Conjuntura: Crise frustrou projeção anterior de alta de até 10% sobre 2008; taxa do ano vai cair entre 10% e 15%
O investimento sofreu um forte baque neste ano, depois de crescer três anos a taxas próximas ou superiores a dois dígitos. Em 2009, o país deverá investir R$ 504 bilhões, R$ 146 bilhões a menos do que se vislumbrava antes do agravamento da turbulência internacional, em setembro de 2008, aponta estudo de André Carvalho, sócio da Main Street Consultoria, especializada na análise da atividade econômica. Os R$ 146 bilhões equivalem a quase três vezes o valor a ser investido pela Petrobras no pré-sal de 2009 a 2013, ou cinco usinas de Belo Monte, no Pará, incluindo as linhas de transmissão.
A expectativa dominante é que a formação bruta de capital fixo (FBCF, que mede o que se investe na construção civil e em máquinas e equipamentos) recue entre 10% e 15% este ano, refletindo fatores como a crise de crédito, a queda abrupta do nível de ocupação da capacidade instalada na indústria, as incertezas sobre a demanda futura, o tombo das exportações e a redução das margens de lucro. Antes da quebra do Lehman Brothers, Carvalho acreditava em alta de 9% para a FBCF em 2009 e hoje aposta num tombo de 14,9%. Um pouco menos pessimista, ainda assim a MB Associados projeta recuo significativo, de 11,2%.
Economista-chefe da Federação da Indústrias do Estado de São Paulo (Fiesp) entre 1999 e 2004, Carvalho diz que o mergulho do investimento é o "pior legado da crise", que levará um tempo considerável a ser vencido. A turbulência provocou a interrupção de um ciclo robusto de expansão da FBCF, que avançou 9,8% em 2006, 13,5% em 2007, e 13,8% em 2008, aumentando a capacidade do país de crescer de modo sustentado a taxas mais altas. "No fim do ano, o investimento deverá estar 23% abaixo do patamar projetado antes da quebra do Lehman Brothers."

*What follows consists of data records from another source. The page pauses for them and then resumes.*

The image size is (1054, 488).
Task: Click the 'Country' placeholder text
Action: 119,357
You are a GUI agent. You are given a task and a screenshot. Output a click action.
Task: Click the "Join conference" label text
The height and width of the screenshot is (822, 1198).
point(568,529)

Para Carvalho, o investimento na construção civil deve recuar 11% este ano e o consumo doméstico de máquinas e equipamentos, 17%. O economista-chefe da MB, Sérgio Vale, vê uma queda mais fraca da construção, de 5,2%, e mais forte do consumo de máquinas, de 20%.
Ao investir quase R$ 150 bilhões a menos em 2009 do que se esperava antes do agravamento da crise, o crescimento potencial do Brasil encolherá dos 4,5% a 5% do ano passado para a casa de 3,5% a 4%, acredita Carvalho. Conceito controvertido, criticado por economistas como o ex-ministro Antonio Delfim Netto, o Produto Interno Bruto (PIB) potencial indica o ritmo de expansão da economia que não provoca aceleração da inflação. Carvalho o calcula levando em conta o estoque de capital, de mão de obra e a produtividade.

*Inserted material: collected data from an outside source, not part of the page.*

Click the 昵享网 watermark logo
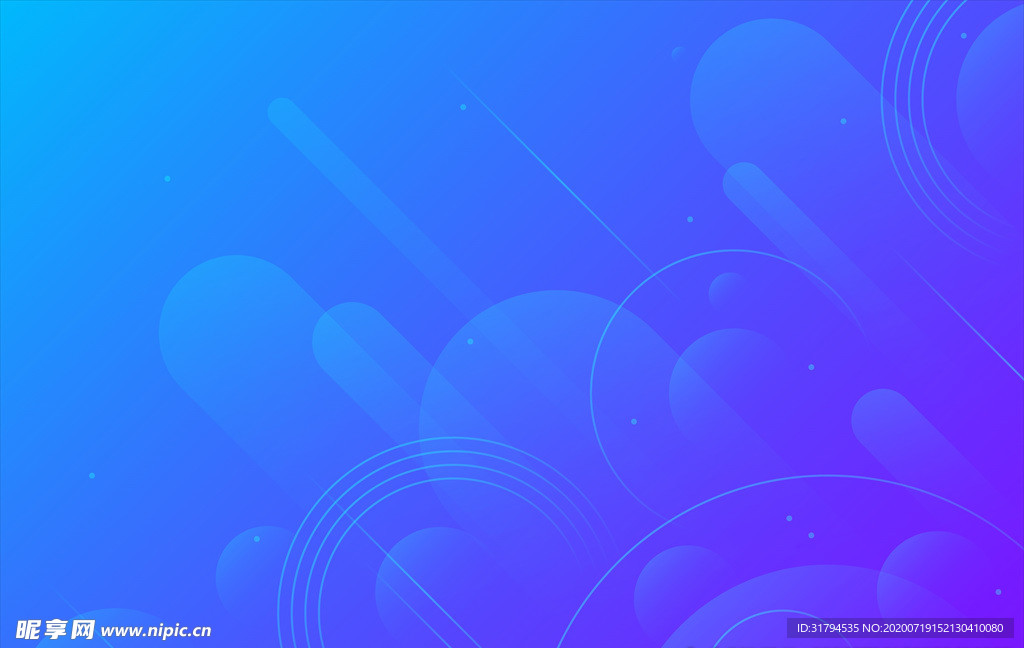The image size is (1024, 648). (x=56, y=629)
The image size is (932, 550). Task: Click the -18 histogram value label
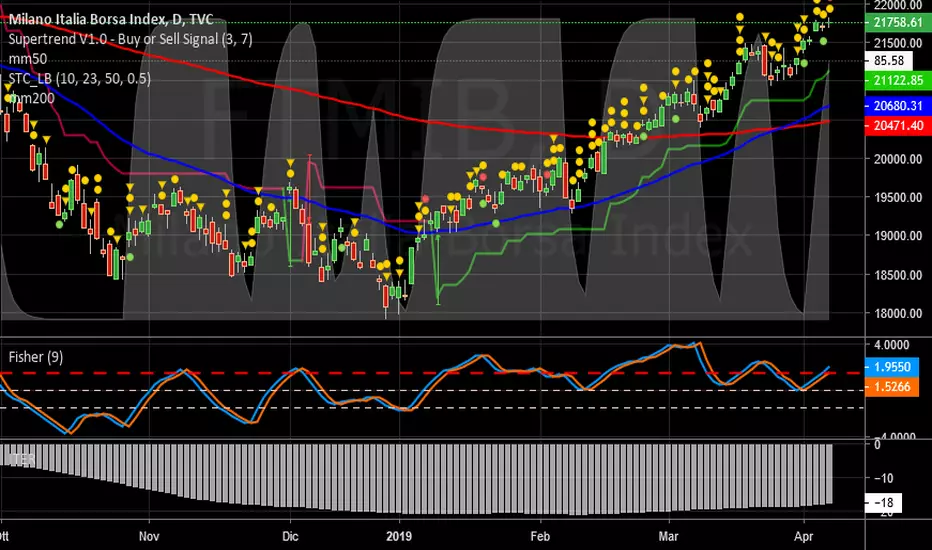(x=883, y=503)
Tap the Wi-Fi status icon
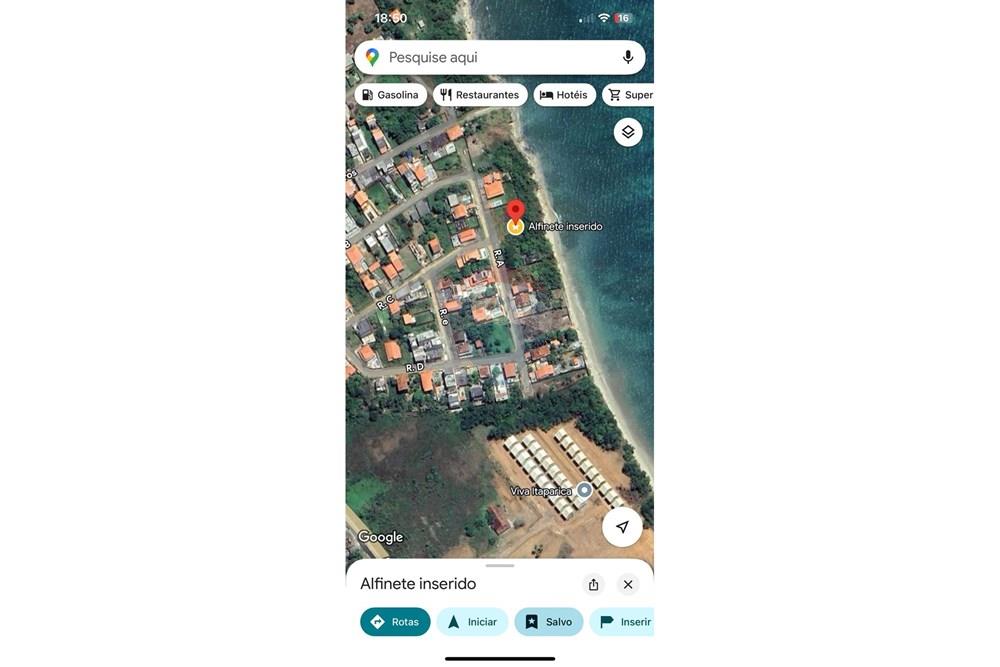The width and height of the screenshot is (1000, 667). [x=604, y=18]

O economista-chefe da MB, Sérgio Vale, também considera que o recuo do investimento diminui o PIB potencial. Dos cerca de 5% atingidos no terceiro trimestre de 2008, o número deve cair para algo mais próximo de 4%, diz ele, para quem o investimento despencou por conta das incertezas sobre a demanda futura, do recuo abrupto das exportações e da maturação de investimentos feitos ao longo dos anos anteriores, que diminui a necessidade de novas inversões. Carvalho destaca também a retração na oferta de crédito, a redução nas margens de lucros das empresas e a até a depreciação no valor das companhias - "se antes a melhor opção era construir uma planta, agora talvez seja melhor comprar empresa já constituída", diz ele.
Uma retomada mais consistente do investimento tende a ocorrer com mais força no fim deste ano, devendo ganhar mais embalo apenas em 2010, acreditam analistas. A avaliação unânime é de que a economia deixou a recessão para trás no segundo trimestre, devido principalmente ao consumo das famílias e ao consumo do governo. As projeções para a FBCF, por sua vez, não apontam para um desempenho animador.
Vale estima que, entre abril e junho, o investimento recuou 21,3% em relação a igual período de 2008. Na comparação com o primeiro trimestre deste ano, ele projeta queda de 4,4%. O Departamento de Pesquisas e Estudos Econômicos do Bradesco projeta um desempenho um pouco melhor no segundo trimestre: recuo de 16,8% sobre igual intervalo de 2008 e queda de 0,1% sobre o trimestre anterior. Ainda assim, está longe de ser um desempenho robusto. Um ponto fundamental para a demora na retomada no investimento é que ainda há bastante capacidade ociosa na indústria, lembra a economista-chefe da Rosenberg & Associados, Thaís Marzola Zara.
Em agosto, o nível de utilização de capacidade instalada (Nuci) estava em 81,3%, na série livre de influências sazonais, acima dos 77,6% de fevereiro - pior momento do ano -, mas bem abaixo dos 86,7% de junho de 2008. Com tamanha folga na utilização de recursos, há pouco estímulo para o investimento voltar com força.
É claro que essa situação não é homogênea em todos os setores, lembra Carvalho. Os segmentos de alimentos e bebidas, por exemplo, passaram bem pela crise, o que pode levá-los a investir mais rápido.
Para ele, o investimento deverá melhorar mais a partir do quarto trimestre, num cenário marcado pela combinação de perspectivas de crescimento mais forte da economia, custo de capital relativamente baixo - principalmente com recursos do BNDES - e ocupação gradual da capacidade instalada. Ele acredita numa alta de 6% da FBCF em 2010, percentual próximo dos 5,5% estimados por Vale. Thaís é mais cautelosa, projetando alta de apenas 3%, por prever uma recuperação mais lenta da economia no ano que vem. A sua estimativa para o crescimento do PIB em 2010 é de 2%, que deve ser revisada para mais perto de 3%. Ainda assim, é menos que os 4% projetados por Vale e os 4,9% do Bradesco.
Os analistas do Bradesco, aliás, são mais otimistas quanto à trajetória do investimento no ano que vem. O tombo da FBCF neste ano, estimado por eles em 12,9%, é visto como uma breve interrupção num processo de expansão mais firme do investimento, que aumentou 60% nos cinco anos anteriores. Já em 2010 a expansão deve voltar a superar dois dígitos. Para o Bradesco, a força da demanda interna e a perspectiva mais positiva para a economia global no ano que vem vão estimular o investimento, assim como os efeitos defasados das reduções da Selic promovidas neste ano e a diminuição das incertezas no cenário econômico. Com isso, a FBCF pode crescer 13,1% em 2010, acreditam os analistas do banco.
Para 2009, porém, existe a percepção unânime de recuo forte do investimento. Depois de atingir 19% em 2008, a FBCF como proporção do PIB deve fechar o ano em 16,2%, diz Carvalho. Se confirmado, será um número próximo dos 16,4% atingidos em 2006.